The other reactors which were the major concern yesterday seem to be cooling well at this point. There was a small fire in an ancillary building associated with a different reactor, but that reactor was shut down before the earthquake/tsunami, and the fire was a non-event.

It will be interesting to see what the news calls these problems at the Japanese nuclear facilities. I have seen references to the "accidents" at Fukushima and the other plants. As another commentator said " There are four entire trains missing and possibly washed away--will these events be called railroad accidents?". The backup generators needed to power the cooling water pumps (in the event the plant's own power was lost AND power from the grid was unavailable) were protected by walls that protected against a 10 meter wall of water, but this wave was at least 1/2 meter taller than that.
It is incredibly difficult to figure out what is actually happening at Fukushima by reading news reports. The nuclear industry uses very precise terminology, because it is very important to be precise about what you are describing. Journalists are not so precise. In the first instance, journalists are not trained in this area, don't know basic physics and engineering concepts and can't properly explain them. Accordingly, they conflate concepts and use the wrong terms. Almost as important is the journalists' overwhelming urge to sensationalize.

As I mentioned earlier, the key to avoiding a melt down of the fuel rods is to keep them covered with water inside the reactor pressure vessel. As the name suggests, the pressure inside is high. Pumping water into the vessel at a high back pressure is difficult if you need high volumes. To use the low pressure, high volume pumps, they need to depressurize the vessel. The outflow from the depressurization system is directed into the suppression pool, which is a water filled pool located in the torus. It scrubs the steam that exits the reactor pressure vessel and helps to remove some of the contamination. It also condenses the steam and thereby helps keep the pressure in the concrete containment dome from getting too high.

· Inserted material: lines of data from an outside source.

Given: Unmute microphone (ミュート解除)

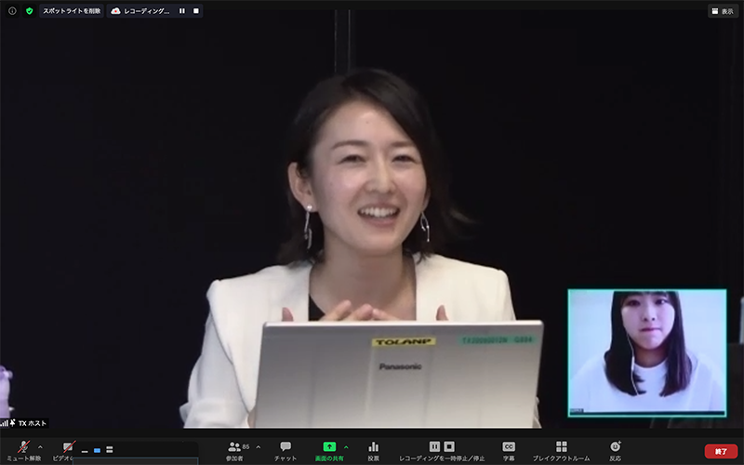Looking at the screenshot, I should 23,451.
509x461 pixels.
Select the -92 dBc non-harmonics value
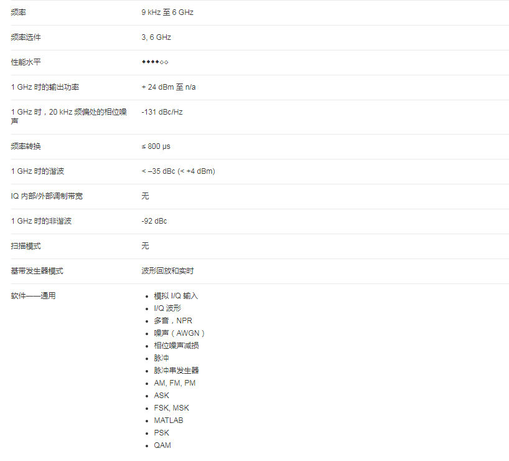coord(154,221)
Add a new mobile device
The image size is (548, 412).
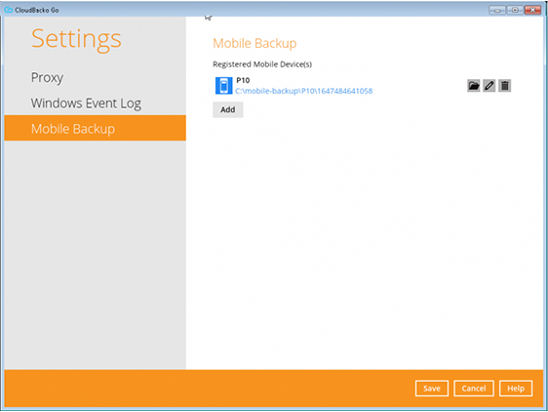(x=228, y=109)
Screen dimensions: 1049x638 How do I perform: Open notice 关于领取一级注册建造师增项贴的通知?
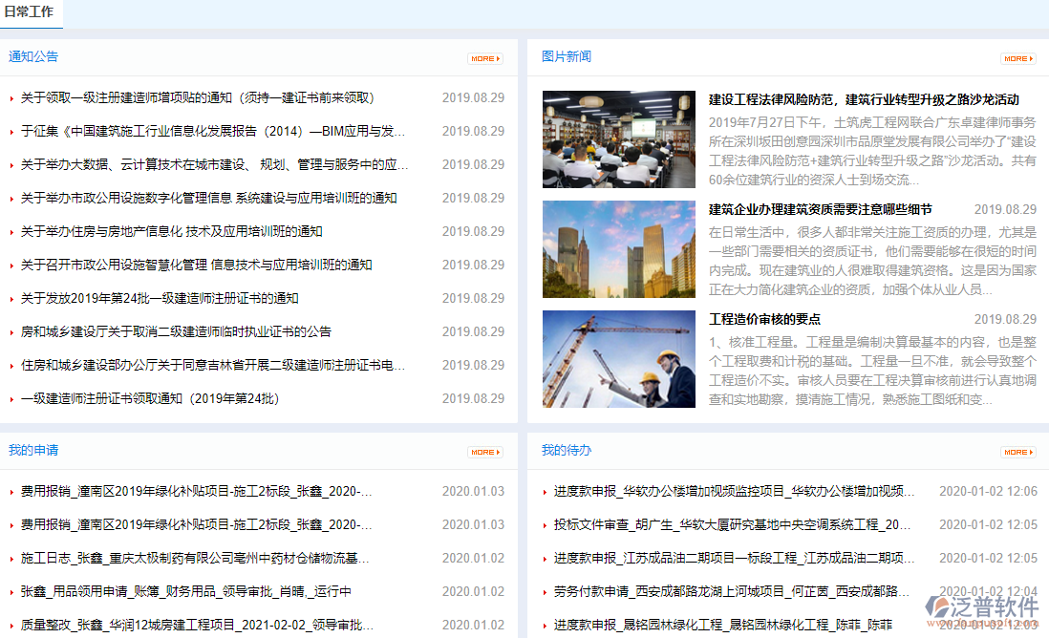pyautogui.click(x=191, y=97)
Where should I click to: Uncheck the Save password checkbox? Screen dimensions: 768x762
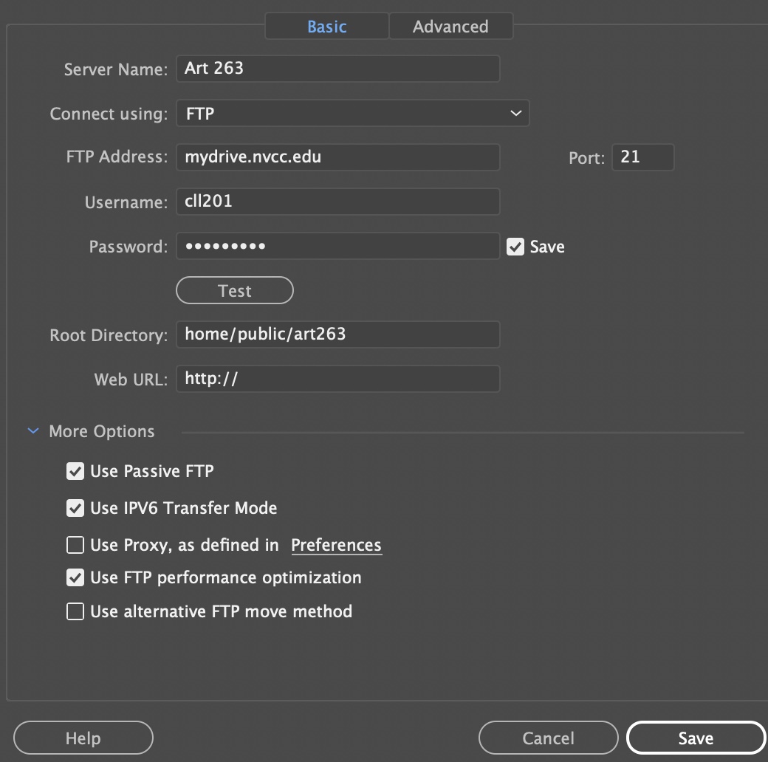tap(515, 247)
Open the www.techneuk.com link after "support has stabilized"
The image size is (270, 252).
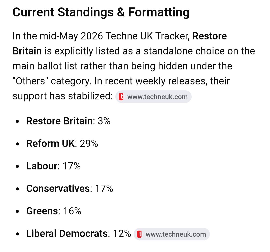(x=154, y=97)
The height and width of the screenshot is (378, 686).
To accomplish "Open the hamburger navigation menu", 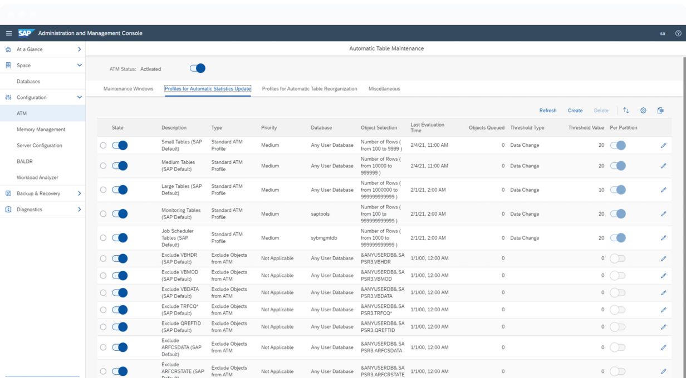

From what I have read, there was an explosion in the torus of Unit 2. It was probably caused by hydrogen gas released to the torus when the reactor vessel was depressurized. (recall that if the zirconium fuel cladding gets too hot, it reacts with any water to generate hydrogen gas.) It appears that the pressure reading on the torus then indicated atmospheric pressure, which could be an indication of a breach of the torus or containment dome (both of which are made of steel-lined concrete 6 to 8 feet thick). Or it could be a problem with the pressure gage. A visual inspection apparently failed to find any breach of the containment.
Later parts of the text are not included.